Is there an easy way to test if a subroutine argument is a constant.

I know it can be done by trying to assign to the specific element in @_
within an eval and testing for an exception but this is a tad ugly -
not to mention inefficient.
 
G

Gunnar Hjalmarsson

jonnytheclown said:
Is there an easy way to test if a subroutine argument is a constant.

I know it can be done by trying to assign to the specific element in @_
within an eval and testing for an exception but this is a tad ugly -
not to mention inefficient.

Not sure what you mean by "constant" in this context. Can't you simply
use the ref() function?

sub myfunction {
for (@_) {
print "$_ is a constant\n" unless ref;
}
...
}
 
J

jonnytheclown

I'm trying to detect if the caller passed in a literal or a scalar
variable - nothing to do with references, e.g.

foo('xyz');

versus...

$v = 'xyz';
foo($v);

If the caller uses the first syntax then the subroutine will not be
able to modify the argument. If the second syntax is used then the
argument can be modified within the subroutine.
 
R

Robert Sedlacek

jonnytheclown said:
If the caller uses the first syntax then the subroutine will not be able
to modify the argument. If the second syntax is used then the argument
can be modified within the subroutine.

If you just want to make sure you can change the value, you could use
prototypes to tell perl you want a reference:

phaylon@hamlett:~> perl -Mstrict -Mwarnings
sub test (\$) { # prototyped
print "@_\n";
}
my $a = 10;
test($a);
test(13);
^D
Type of arg 1 to main::test must be scalar (not constant item) at - line
6, near "13)"
Execution of - aborted due to compilation errors.

hth,phay
 
T

Tassilo v. Parseval

Also sprach jonnytheclown:
Is there an easy way to test if a subroutine argument is a constant.

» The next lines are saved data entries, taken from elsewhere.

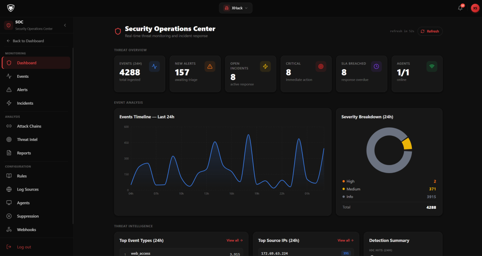Click the Critical card target icon
The height and width of the screenshot is (256, 482).
321,66
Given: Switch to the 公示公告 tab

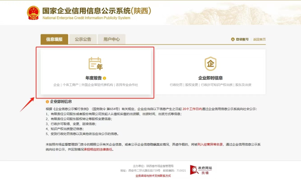Looking at the screenshot, I should pyautogui.click(x=83, y=39).
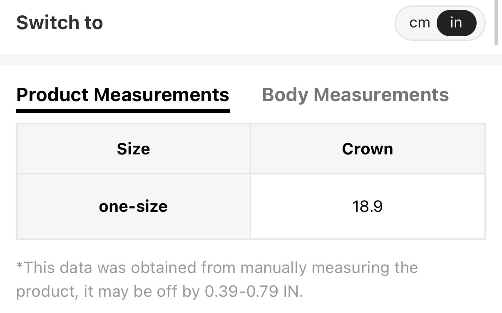Image resolution: width=502 pixels, height=313 pixels.
Task: Switch measurement units to cm
Action: tap(419, 23)
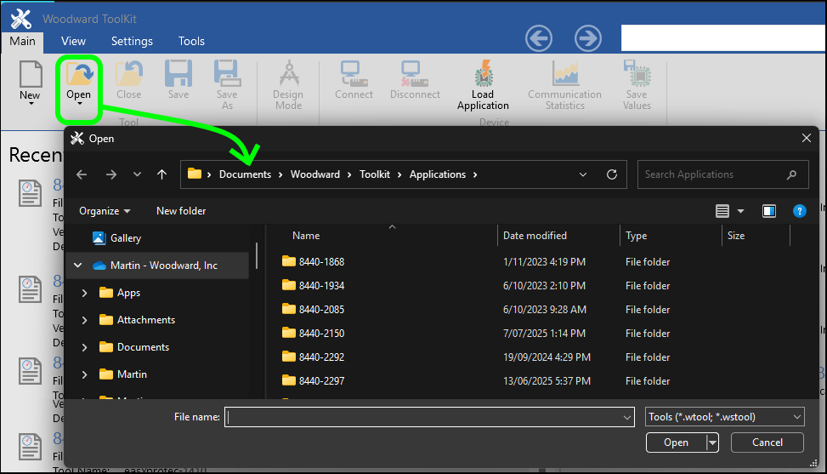827x474 pixels.
Task: Open the Organize dropdown menu
Action: tap(105, 211)
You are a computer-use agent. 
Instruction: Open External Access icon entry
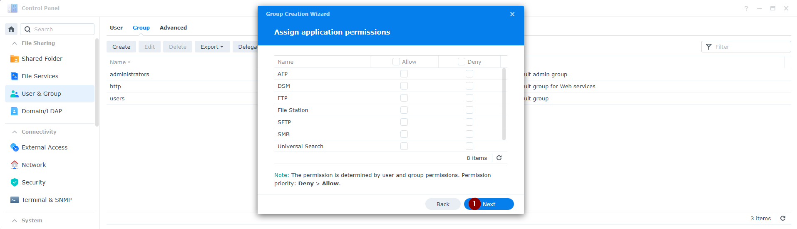point(14,147)
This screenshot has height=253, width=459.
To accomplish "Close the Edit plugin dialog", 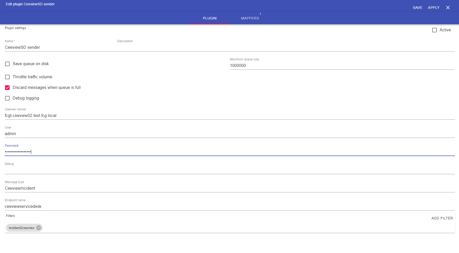I will [448, 8].
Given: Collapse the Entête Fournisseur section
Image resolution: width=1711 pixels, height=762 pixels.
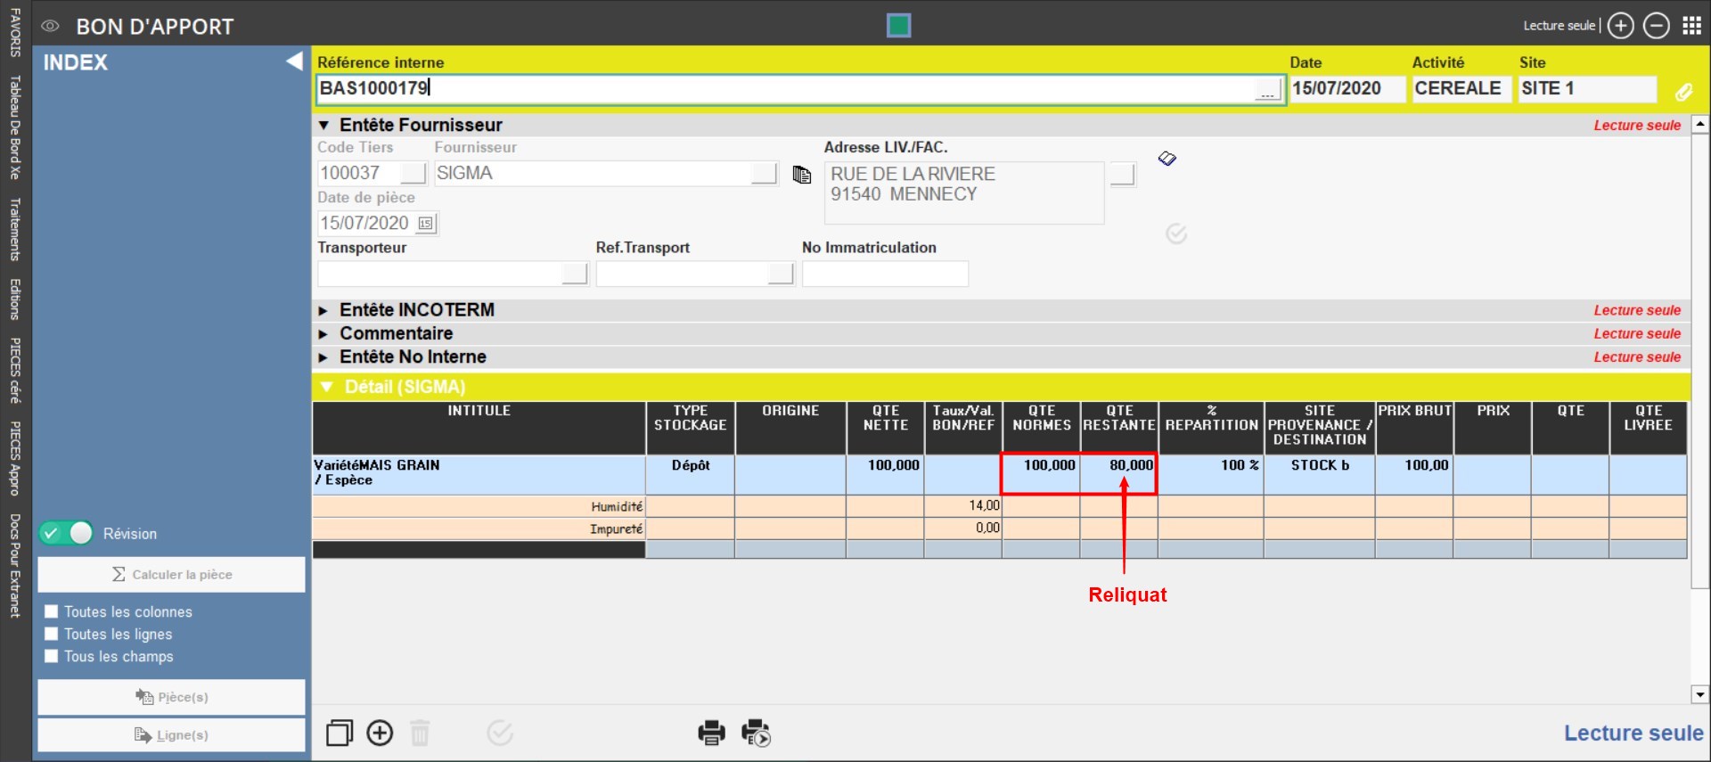Looking at the screenshot, I should [323, 125].
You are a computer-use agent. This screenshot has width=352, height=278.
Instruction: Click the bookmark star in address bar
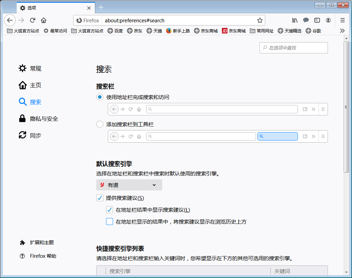(x=260, y=20)
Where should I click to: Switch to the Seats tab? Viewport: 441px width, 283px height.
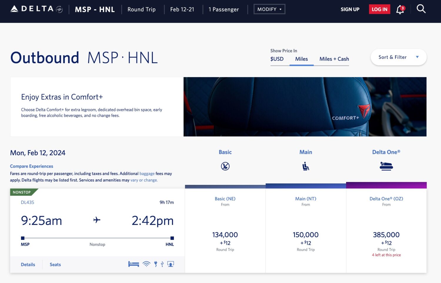[55, 264]
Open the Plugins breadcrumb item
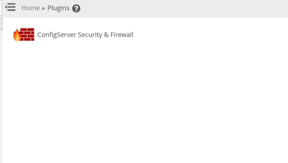 (x=59, y=8)
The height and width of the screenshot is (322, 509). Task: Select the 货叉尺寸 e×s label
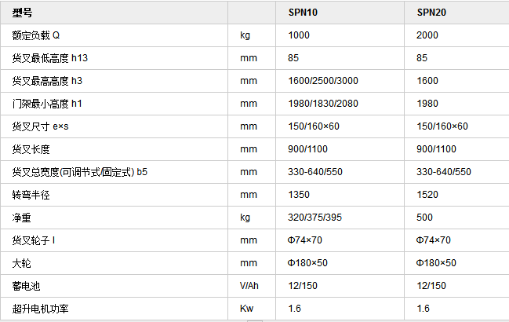(40, 126)
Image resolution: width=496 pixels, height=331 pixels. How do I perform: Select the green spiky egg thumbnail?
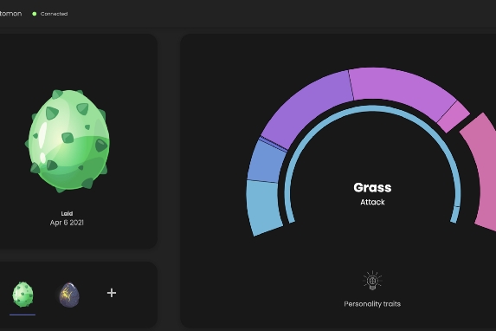coord(23,295)
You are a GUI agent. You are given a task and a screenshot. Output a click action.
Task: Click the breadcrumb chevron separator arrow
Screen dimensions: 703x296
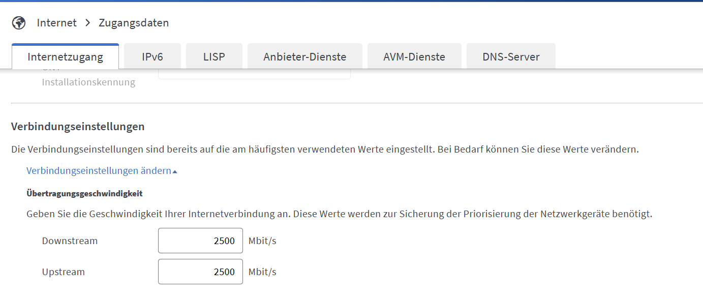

I know it can be done by trying to assign to the specific element in @_
within an eval and testing for an exception but this is a tad ugly -
not to mention inefficient.

This appears to be impossible from pure Perl (at least when avoiding the
method you outlined). With a very little bit of C however, it's easy:

#! /usr/bin/perl -l

use Inline C => <<EOC;
int is_readonly (SV *sv) {
return SvREADONLY(sv) != 0;
}
EOC

print is_readonly("string");
print is_readonly($s = "string");
__END__
1
0

Tassilo
 
B

Brian McCauley

jonnytheclown said:
Is there an easy way to test if a subroutine argument is a constant.
Scalar::Util::readonly

I know it can be done by trying to assign to the specific element in @_
within an eval and testing for an exception but this is a tad ugly -
not to mention inefficient.

I would suspect there's something wrong with the API of any subroutine
that needs this information.
 
J

jonnytheclown

Thanks for the Scalar::Util pointer - just what I needed.

As to why I want it...

I want to build in variant behaviour to an object method so I can
differentiate between...

$o->foo(-abc, ...);

and

$o->foo(...);

Without placing restrictions on the callers first real arg provided it
is not a literal starting with '-'. If that makes sense.
 
A

Ala Qumsieh

jonnytheclown said:
Thanks for the Scalar::Util pointer - just what I needed.

As to why I want it...

I want to build in variant behaviour to an object method so I can
differentiate between...

$o->foo(-abc, ...);

and

$o->foo(...);

Without placing restrictions on the callers first real arg provided it
is not a literal starting with '-'. If that makes sense.

Not quite.
So, in your application, you will never have this scenario:

my @opts = '-abc';
$o->foo(@opts, @more_args);

?

--Ala
 
M

Mintcake

If the caller wanted to pass -abc as a variable (as in your example)
then it wold be treated as such. What would not be allowed is if the
caller did not want the -abc to to be treated as a special case - in
which case simply not accidently passing -abc as a literal should do
the trick. What I'm saying is that -abc would only be treated as a
special case if it was coded as a literal - and that is entirely under
the programmers control.
 
B

Brian McCauley

Mintcake said:
If the caller wanted to pass -abc as a variable (as in your example)
then it wold be treated as such. What would not be allowed is if the
caller did not want the -abc to to be treated as a special case - in
which case simply not accidently passing -abc as a literal should do
the trick. What I'm saying is that -abc would only be treated as a
special case if it was coded as a literal - and that is entirely under
the programmers control.

Yeah, but it's still a real ugly API.